__WORK REQUIRED__
Transcribe exactly the lines from the one holding "The width and height of the screenshot is (542, 327)." to the end of the data below, including both of those lines and no others.

[Saved data entries]

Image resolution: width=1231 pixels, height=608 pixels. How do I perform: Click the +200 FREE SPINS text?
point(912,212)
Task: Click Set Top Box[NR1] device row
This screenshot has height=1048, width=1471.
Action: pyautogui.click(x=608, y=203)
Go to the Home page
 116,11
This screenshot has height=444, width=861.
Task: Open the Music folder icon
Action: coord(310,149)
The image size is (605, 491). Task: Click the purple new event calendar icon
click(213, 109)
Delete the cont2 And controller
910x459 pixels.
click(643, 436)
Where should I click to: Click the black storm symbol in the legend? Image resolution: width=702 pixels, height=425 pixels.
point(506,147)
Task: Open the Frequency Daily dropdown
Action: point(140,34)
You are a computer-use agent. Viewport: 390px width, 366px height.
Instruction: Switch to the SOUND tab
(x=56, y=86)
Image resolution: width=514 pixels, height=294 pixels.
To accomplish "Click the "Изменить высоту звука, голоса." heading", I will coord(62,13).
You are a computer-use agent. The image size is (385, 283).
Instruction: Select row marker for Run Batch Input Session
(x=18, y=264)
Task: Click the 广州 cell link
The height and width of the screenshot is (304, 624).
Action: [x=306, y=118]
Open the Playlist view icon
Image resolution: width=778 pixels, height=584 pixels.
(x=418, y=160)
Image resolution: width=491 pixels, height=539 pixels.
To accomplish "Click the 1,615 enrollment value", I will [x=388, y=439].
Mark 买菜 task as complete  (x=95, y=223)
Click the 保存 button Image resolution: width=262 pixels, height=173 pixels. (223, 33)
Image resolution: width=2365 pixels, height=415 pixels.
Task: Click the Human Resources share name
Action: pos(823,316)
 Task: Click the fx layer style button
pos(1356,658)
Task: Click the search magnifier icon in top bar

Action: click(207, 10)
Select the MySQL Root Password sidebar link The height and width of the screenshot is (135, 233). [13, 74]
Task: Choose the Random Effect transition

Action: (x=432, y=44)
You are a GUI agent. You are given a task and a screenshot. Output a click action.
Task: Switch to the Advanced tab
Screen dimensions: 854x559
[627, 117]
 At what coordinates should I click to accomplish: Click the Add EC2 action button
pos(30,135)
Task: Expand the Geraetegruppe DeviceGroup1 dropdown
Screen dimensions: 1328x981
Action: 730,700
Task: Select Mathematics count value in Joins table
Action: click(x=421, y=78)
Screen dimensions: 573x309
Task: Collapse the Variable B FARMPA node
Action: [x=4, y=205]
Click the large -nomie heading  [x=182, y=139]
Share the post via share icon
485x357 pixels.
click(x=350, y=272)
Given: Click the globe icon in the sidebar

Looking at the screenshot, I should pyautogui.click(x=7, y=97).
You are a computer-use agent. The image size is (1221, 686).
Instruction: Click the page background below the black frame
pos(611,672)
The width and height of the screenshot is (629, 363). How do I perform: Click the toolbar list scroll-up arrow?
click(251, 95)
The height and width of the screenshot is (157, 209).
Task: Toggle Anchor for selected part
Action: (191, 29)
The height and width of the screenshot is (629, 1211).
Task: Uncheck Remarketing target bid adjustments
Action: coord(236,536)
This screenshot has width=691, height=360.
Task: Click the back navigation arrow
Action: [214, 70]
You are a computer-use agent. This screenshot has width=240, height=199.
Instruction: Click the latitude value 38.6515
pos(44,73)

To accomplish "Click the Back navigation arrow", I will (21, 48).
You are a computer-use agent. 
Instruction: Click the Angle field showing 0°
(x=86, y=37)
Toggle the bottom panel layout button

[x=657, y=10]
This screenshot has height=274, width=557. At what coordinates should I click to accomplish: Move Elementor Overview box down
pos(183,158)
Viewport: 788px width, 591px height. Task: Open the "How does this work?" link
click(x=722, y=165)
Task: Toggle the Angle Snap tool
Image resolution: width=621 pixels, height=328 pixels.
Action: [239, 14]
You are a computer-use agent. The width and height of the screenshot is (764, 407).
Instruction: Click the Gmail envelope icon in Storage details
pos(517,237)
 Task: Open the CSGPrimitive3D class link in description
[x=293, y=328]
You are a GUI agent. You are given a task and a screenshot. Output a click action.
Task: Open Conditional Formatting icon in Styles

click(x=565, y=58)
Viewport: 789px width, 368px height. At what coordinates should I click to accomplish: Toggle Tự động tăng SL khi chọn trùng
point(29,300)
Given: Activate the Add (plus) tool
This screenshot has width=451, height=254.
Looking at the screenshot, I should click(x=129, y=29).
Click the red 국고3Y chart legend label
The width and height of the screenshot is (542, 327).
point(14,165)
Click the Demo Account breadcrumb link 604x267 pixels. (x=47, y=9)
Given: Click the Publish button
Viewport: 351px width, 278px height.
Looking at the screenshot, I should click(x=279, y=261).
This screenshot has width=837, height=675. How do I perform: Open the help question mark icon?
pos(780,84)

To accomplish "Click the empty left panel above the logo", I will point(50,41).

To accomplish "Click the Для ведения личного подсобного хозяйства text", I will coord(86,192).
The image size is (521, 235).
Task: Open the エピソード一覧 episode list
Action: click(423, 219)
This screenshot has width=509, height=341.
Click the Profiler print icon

__PROBLEM SOLUTION__
The width and height of the screenshot is (542, 327).
point(14,165)
Click the Demo Account breadcrumb link 604x267 pixels. (x=47, y=9)
Given: Click the Publish button
Viewport: 351px width, 278px height.
Looking at the screenshot, I should click(x=279, y=261).
This screenshot has width=837, height=675. How do I perform: Open the help question mark icon?
pos(780,84)

To accomplish "Click the empty left panel above the logo", I will point(50,41).

To accomplish "Click the Для ведения личного подсобного хозяйства text", I will coord(86,192).
The image size is (521, 235).
Task: Open the エピソード一覧 episode list
Action: click(423, 219)
This screenshot has width=509, height=341.
Click the Profiler print icon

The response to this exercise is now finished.